Identity verification tools could be used to detect the use of made-up contact information that looks real. Emailage, for instance, verifies email addresses. "Even at the most basic level you can look for illegitimate email addresses that don't fit the typical format," Pascual said. Informatica and LexisNexis are among the other providers of services that verify contact information.
With the contact information vetted, technology that automatically notifies the customer of account or product changes would also be useful. "You definitely want to have notifications in place," Pascual said. "In a bank that relies heavily on cross-sales, you probably have established relationships where contact information has been on file for a while, so notifying customers whenever a new account of any kind is opened is easy to do. It's also good customer service."
The notification should obviously take place in a different channel than the account opening itself. If a new credit card is opened in a branch, the customer could be notified by paper mail, text or email.

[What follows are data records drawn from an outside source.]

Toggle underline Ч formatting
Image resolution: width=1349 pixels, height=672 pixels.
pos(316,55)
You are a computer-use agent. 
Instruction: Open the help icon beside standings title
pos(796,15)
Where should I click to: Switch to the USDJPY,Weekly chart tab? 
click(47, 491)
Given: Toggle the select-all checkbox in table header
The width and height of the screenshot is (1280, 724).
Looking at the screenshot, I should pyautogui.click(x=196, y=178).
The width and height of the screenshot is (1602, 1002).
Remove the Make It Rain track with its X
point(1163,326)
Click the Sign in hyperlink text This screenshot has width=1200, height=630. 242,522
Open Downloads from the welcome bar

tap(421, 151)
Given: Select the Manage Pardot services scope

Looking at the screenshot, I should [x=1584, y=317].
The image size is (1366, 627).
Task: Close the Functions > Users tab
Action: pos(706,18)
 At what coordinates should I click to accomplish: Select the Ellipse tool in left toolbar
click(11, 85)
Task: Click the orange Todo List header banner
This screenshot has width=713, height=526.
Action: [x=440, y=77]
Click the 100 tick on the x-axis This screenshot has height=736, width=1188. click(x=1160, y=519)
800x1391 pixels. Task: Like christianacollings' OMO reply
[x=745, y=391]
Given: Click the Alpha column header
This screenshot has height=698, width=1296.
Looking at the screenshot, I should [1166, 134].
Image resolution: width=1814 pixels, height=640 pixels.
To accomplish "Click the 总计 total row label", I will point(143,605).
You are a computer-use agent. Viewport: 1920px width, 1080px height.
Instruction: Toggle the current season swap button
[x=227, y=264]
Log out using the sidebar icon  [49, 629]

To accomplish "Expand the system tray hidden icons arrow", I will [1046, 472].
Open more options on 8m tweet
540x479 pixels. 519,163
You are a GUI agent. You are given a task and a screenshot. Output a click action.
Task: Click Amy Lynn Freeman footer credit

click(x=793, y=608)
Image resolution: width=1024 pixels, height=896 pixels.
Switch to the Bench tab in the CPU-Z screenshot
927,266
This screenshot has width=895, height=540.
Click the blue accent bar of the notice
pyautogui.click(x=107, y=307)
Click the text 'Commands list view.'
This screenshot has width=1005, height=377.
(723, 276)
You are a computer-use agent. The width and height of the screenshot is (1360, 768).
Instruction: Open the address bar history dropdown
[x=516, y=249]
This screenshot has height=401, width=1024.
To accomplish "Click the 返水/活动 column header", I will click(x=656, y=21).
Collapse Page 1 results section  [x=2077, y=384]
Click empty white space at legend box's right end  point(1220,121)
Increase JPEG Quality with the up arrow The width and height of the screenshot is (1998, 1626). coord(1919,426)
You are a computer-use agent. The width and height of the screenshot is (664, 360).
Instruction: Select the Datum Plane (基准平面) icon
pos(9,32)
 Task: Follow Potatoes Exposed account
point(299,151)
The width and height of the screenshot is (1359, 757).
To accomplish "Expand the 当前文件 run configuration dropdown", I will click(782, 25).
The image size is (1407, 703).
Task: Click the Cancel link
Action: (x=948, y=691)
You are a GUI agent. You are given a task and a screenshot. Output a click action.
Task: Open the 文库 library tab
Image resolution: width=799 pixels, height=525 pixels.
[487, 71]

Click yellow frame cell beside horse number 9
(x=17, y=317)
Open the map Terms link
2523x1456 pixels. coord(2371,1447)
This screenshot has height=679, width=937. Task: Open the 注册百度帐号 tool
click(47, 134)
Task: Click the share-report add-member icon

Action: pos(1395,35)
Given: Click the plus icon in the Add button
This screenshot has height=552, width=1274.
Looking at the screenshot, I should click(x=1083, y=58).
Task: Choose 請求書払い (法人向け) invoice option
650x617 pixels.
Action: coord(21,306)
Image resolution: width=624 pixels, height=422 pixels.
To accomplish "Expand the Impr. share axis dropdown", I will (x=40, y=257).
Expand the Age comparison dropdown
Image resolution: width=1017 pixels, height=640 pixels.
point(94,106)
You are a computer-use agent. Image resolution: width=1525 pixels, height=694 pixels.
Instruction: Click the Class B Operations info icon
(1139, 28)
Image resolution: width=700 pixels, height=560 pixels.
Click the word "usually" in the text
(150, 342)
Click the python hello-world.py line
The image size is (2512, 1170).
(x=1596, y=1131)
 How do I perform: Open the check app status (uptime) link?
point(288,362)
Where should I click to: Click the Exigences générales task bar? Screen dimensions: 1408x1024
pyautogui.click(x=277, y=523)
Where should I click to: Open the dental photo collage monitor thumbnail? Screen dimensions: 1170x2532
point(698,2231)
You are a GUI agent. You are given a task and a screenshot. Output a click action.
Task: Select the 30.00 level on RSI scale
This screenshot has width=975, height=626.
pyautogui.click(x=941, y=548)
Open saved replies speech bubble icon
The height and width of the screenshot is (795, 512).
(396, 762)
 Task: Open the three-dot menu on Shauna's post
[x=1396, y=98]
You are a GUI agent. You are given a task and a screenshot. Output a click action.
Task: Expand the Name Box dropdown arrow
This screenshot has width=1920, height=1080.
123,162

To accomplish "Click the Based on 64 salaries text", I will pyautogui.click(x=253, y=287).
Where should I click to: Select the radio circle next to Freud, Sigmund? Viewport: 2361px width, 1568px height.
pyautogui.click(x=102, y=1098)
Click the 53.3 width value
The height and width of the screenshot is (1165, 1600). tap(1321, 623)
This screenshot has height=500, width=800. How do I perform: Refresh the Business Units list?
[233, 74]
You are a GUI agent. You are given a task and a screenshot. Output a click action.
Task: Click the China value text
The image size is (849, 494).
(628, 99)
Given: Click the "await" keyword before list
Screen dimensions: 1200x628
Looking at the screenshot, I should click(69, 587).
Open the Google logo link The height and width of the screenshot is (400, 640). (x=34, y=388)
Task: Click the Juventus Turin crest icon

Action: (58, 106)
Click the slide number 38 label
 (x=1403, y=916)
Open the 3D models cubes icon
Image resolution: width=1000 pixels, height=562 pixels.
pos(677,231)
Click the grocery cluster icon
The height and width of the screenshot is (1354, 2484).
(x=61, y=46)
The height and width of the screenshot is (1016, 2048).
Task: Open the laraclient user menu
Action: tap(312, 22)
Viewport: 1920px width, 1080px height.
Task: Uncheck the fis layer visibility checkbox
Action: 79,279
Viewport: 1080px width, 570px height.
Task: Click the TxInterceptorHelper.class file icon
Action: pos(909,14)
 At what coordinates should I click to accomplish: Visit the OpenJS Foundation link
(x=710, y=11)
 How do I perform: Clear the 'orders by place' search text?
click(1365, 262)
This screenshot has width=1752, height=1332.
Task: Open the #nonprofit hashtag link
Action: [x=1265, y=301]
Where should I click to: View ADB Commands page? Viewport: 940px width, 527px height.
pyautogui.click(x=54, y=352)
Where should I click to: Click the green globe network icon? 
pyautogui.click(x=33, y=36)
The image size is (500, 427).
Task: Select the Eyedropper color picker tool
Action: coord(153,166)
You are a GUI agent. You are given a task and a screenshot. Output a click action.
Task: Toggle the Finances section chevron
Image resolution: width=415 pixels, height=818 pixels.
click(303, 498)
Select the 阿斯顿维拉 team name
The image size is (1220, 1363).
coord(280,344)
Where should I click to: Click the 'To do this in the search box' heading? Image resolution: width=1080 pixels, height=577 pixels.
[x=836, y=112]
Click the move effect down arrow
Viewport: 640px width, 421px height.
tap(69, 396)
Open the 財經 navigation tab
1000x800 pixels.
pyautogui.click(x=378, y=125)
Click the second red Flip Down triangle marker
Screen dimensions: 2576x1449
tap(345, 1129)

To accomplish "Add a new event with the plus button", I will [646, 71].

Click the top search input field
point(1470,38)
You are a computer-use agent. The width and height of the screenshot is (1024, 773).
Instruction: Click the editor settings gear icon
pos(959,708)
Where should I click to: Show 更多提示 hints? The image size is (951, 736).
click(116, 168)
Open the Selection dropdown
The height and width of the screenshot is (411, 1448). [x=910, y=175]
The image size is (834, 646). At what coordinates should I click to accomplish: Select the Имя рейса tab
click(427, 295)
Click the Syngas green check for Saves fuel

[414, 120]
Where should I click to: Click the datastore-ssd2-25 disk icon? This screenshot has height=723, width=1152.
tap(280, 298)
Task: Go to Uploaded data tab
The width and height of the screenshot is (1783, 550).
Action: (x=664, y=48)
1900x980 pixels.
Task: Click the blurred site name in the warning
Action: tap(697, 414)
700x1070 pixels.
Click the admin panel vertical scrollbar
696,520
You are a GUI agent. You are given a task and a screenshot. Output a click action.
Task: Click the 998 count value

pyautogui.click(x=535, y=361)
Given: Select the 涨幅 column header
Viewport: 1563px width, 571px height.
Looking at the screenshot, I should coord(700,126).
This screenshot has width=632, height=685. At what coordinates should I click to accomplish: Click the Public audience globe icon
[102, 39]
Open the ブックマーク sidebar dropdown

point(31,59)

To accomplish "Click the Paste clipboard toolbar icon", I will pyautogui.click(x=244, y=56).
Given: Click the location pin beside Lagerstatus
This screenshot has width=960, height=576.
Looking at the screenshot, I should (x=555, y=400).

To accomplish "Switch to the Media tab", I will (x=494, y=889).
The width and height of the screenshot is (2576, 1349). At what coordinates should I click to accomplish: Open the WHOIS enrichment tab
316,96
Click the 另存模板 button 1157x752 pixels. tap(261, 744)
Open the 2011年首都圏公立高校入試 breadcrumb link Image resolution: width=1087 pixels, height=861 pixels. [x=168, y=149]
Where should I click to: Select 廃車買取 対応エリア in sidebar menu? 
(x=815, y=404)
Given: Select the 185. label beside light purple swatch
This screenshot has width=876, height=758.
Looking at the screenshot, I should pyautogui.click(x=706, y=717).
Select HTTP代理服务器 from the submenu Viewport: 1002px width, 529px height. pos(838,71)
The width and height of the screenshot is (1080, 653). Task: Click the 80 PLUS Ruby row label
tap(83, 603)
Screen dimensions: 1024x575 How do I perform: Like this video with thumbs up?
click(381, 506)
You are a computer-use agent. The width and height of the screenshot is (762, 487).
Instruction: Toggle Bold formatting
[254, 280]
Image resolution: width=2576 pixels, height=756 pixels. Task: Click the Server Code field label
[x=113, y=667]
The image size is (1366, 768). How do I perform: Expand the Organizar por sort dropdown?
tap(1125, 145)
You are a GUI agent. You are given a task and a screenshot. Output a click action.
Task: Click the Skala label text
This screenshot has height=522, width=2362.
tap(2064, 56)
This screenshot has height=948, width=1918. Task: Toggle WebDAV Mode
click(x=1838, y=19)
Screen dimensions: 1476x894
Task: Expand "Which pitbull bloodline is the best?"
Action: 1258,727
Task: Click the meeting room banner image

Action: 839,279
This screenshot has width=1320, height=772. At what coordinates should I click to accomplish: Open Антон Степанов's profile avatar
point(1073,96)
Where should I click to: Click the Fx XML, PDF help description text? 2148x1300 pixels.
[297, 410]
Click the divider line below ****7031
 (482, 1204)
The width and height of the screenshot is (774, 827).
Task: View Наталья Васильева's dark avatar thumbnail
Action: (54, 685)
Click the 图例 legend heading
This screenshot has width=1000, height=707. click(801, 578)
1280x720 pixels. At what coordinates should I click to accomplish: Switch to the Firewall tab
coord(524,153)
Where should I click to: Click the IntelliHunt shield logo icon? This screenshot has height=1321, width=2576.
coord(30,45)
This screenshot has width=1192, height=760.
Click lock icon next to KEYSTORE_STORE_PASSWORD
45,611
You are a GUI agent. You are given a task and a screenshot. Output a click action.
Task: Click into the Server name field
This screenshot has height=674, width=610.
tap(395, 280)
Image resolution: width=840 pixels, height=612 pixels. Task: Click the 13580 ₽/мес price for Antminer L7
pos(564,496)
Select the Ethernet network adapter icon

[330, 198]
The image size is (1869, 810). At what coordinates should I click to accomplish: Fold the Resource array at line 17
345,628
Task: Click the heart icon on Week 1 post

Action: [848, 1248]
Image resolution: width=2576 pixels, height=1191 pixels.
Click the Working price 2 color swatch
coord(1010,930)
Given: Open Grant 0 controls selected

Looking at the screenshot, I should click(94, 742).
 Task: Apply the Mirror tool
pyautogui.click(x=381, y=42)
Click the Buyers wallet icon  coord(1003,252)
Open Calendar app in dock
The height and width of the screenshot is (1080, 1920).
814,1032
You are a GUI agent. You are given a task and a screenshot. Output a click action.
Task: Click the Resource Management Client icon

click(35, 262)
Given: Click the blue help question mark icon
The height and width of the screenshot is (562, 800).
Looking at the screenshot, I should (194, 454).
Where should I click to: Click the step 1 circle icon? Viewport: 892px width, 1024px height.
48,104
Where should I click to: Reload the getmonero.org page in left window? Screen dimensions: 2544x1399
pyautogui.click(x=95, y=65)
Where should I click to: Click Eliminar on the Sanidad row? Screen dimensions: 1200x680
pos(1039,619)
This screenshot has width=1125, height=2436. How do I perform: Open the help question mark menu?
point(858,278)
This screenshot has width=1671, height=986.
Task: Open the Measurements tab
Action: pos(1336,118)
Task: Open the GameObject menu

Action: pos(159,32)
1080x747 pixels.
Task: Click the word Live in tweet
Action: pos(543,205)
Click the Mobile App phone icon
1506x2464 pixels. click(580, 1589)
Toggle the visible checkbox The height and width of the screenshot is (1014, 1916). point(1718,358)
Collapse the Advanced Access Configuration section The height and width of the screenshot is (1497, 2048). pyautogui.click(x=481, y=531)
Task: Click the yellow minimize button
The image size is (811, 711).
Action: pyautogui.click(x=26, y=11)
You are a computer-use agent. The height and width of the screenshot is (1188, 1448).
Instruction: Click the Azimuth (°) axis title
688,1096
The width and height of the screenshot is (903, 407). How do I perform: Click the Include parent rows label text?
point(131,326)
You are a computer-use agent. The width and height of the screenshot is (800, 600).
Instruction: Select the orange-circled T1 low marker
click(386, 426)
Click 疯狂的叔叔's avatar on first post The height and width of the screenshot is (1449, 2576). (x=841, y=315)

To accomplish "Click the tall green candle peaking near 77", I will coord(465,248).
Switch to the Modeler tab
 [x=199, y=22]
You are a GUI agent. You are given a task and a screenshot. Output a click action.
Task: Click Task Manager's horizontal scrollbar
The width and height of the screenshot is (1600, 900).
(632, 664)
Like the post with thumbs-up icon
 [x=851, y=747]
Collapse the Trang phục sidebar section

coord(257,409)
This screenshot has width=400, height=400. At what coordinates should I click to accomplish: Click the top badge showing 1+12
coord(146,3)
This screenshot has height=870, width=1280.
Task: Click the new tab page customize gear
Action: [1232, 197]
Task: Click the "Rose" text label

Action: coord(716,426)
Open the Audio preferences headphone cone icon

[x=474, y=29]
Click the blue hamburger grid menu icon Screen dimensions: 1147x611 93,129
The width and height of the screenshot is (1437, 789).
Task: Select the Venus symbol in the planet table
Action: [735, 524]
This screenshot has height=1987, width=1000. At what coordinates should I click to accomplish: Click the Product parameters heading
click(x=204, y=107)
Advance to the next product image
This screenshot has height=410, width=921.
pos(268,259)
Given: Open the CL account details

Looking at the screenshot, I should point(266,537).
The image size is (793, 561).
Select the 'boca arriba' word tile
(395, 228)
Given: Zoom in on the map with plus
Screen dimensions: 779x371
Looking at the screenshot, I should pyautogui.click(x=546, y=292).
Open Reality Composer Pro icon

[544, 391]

Wells Fargo CEO John Stumpf testified before Congress on Tuesday that in the future, the bank will send confirmation emails to customers within one hour of the opening of a new deposit account.
As these technologies are implemented, Pascual recommends telling employees about them, so they know they could get caught. He also stresses the need for clearly defined, communicated and enforced consequences for violations to deter this type of behavior.
"If that's not happening, people will run amok," Pascual said.
He's loath to blame aggressive sales goals for the problems at Wells Fargo. "It's easy to make that the driving reason, but people could be pressured just by thinking they need money — they have bills to pay, they have a sick family member," he said.
"The fact is, if people feel like no one's watching, they will try to get away with things," Pascual said.